• _AIM OF THE TASK_:
When you respond, restate each record exactly as it is given.
_ _ _
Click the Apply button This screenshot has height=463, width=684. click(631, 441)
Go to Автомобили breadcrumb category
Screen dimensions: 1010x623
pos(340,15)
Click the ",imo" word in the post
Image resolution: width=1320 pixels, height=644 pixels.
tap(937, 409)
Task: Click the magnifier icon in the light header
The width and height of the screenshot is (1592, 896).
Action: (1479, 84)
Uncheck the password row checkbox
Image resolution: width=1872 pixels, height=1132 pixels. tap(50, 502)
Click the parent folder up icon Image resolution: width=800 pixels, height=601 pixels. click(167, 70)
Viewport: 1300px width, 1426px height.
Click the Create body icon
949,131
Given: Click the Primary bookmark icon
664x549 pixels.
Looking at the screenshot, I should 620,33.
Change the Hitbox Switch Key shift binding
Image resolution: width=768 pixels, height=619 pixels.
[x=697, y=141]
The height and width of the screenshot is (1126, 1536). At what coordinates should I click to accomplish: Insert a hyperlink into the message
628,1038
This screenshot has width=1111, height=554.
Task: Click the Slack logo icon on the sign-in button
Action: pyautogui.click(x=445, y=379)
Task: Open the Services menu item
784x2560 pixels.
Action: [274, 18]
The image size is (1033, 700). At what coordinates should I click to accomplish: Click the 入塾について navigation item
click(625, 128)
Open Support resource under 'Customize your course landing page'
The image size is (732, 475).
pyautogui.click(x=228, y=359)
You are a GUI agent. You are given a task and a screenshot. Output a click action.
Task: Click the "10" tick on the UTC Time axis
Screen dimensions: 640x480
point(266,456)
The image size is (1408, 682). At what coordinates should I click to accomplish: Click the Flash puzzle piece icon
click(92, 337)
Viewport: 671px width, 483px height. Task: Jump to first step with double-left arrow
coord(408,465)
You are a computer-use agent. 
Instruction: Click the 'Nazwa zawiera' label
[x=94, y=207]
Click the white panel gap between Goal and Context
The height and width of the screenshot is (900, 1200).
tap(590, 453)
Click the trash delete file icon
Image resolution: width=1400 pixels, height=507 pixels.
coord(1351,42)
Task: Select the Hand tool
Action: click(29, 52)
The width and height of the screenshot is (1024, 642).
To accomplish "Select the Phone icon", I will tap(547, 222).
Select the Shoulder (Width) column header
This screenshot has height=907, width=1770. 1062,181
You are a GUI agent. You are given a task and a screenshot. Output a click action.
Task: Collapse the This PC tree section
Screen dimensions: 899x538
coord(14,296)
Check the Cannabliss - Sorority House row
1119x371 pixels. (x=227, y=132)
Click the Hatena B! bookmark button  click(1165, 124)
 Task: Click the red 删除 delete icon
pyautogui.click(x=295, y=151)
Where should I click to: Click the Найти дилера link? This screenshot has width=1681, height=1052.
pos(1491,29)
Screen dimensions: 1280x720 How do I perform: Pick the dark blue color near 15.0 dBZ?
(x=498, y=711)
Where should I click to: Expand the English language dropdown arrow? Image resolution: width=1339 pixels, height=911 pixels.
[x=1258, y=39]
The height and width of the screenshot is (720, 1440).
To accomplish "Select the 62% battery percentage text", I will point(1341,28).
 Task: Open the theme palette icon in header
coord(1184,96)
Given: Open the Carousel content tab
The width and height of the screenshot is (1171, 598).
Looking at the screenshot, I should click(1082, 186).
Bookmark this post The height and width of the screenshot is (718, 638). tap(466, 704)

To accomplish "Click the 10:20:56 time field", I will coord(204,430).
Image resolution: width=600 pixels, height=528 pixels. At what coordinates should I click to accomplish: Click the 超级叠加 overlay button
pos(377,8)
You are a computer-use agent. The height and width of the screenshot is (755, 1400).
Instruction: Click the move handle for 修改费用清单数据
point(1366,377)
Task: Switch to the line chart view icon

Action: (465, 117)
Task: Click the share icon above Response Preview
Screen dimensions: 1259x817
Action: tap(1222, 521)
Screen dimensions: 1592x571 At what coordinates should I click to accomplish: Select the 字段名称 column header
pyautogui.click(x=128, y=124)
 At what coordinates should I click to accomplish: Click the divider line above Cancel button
_ _ _
• _RESULT OF THE TASK_:
Click the Apply button This screenshot has height=463, width=684. click(631, 441)
Go to Автомобили breadcrumb category
Screen dimensions: 1010x623
pos(340,15)
Click the ",imo" word in the post
Image resolution: width=1320 pixels, height=644 pixels.
tap(937, 409)
Task: Click the magnifier icon in the light header
The width and height of the screenshot is (1592, 896).
Action: (1479, 84)
Uncheck the password row checkbox
Image resolution: width=1872 pixels, height=1132 pixels. tap(50, 502)
Click the parent folder up icon Image resolution: width=800 pixels, height=601 pixels. click(167, 70)
Viewport: 1300px width, 1426px height.
Click the Create body icon
949,131
Given: Click the Primary bookmark icon
664x549 pixels.
Looking at the screenshot, I should 620,33.
Change the Hitbox Switch Key shift binding
Image resolution: width=768 pixels, height=619 pixels.
[x=697, y=141]
The height and width of the screenshot is (1126, 1536). At what coordinates should I click to accomplish: Insert a hyperlink into the message
628,1038
This screenshot has width=1111, height=554.
Task: Click the Slack logo icon on the sign-in button
Action: pyautogui.click(x=445, y=379)
Task: Open the Services menu item
784x2560 pixels.
Action: [274, 18]
The image size is (1033, 700). At what coordinates should I click to accomplish: Click the 入塾について navigation item
click(625, 128)
Open Support resource under 'Customize your course landing page'
The image size is (732, 475).
pyautogui.click(x=228, y=359)
You are a GUI agent. You are given a task and a screenshot. Output a click action.
Task: Click the "10" tick on the UTC Time axis
Screen dimensions: 640x480
point(266,456)
The image size is (1408, 682). At what coordinates should I click to accomplish: Click the Flash puzzle piece icon
click(92, 337)
Viewport: 671px width, 483px height. Task: Jump to first step with double-left arrow
coord(408,465)
You are a computer-use agent. 
Instruction: Click the 'Nazwa zawiera' label
[x=94, y=207]
Click the white panel gap between Goal and Context
The height and width of the screenshot is (900, 1200).
tap(590, 453)
Click the trash delete file icon
Image resolution: width=1400 pixels, height=507 pixels.
coord(1351,42)
Task: Select the Hand tool
Action: click(29, 52)
The width and height of the screenshot is (1024, 642).
To accomplish "Select the Phone icon", I will tap(547, 222).
Select the Shoulder (Width) column header
This screenshot has height=907, width=1770. 1062,181
You are a GUI agent. You are given a task and a screenshot. Output a click action.
Task: Collapse the This PC tree section
Screen dimensions: 899x538
coord(14,296)
Check the Cannabliss - Sorority House row
1119x371 pixels. (x=227, y=132)
Click the Hatena B! bookmark button  click(1165, 124)
 Task: Click the red 删除 delete icon
pyautogui.click(x=295, y=151)
Where should I click to: Click the Найти дилера link? This screenshot has width=1681, height=1052.
pos(1491,29)
Screen dimensions: 1280x720 How do I perform: Pick the dark blue color near 15.0 dBZ?
(x=498, y=711)
Where should I click to: Expand the English language dropdown arrow? Image resolution: width=1339 pixels, height=911 pixels.
[x=1258, y=39]
The height and width of the screenshot is (720, 1440).
To accomplish "Select the 62% battery percentage text", I will point(1341,28).
 Task: Open the theme palette icon in header
coord(1184,96)
Given: Open the Carousel content tab
The width and height of the screenshot is (1171, 598).
Looking at the screenshot, I should click(1082, 186).
Bookmark this post The height and width of the screenshot is (718, 638). tap(466, 704)

To accomplish "Click the 10:20:56 time field", I will coord(204,430).
Image resolution: width=600 pixels, height=528 pixels. At what coordinates should I click to accomplish: Click the 超级叠加 overlay button
pos(377,8)
You are a computer-use agent. The height and width of the screenshot is (755, 1400).
Instruction: Click the move handle for 修改费用清单数据
point(1366,377)
Task: Switch to the line chart view icon

Action: (465, 117)
Task: Click the share icon above Response Preview
Screen dimensions: 1259x817
Action: tap(1222, 521)
Screen dimensions: 1592x571 At what coordinates should I click to accomplish: Select the 字段名称 column header
pyautogui.click(x=128, y=124)
 At what coordinates should I click to accomplish: Click the divider line above Cancel button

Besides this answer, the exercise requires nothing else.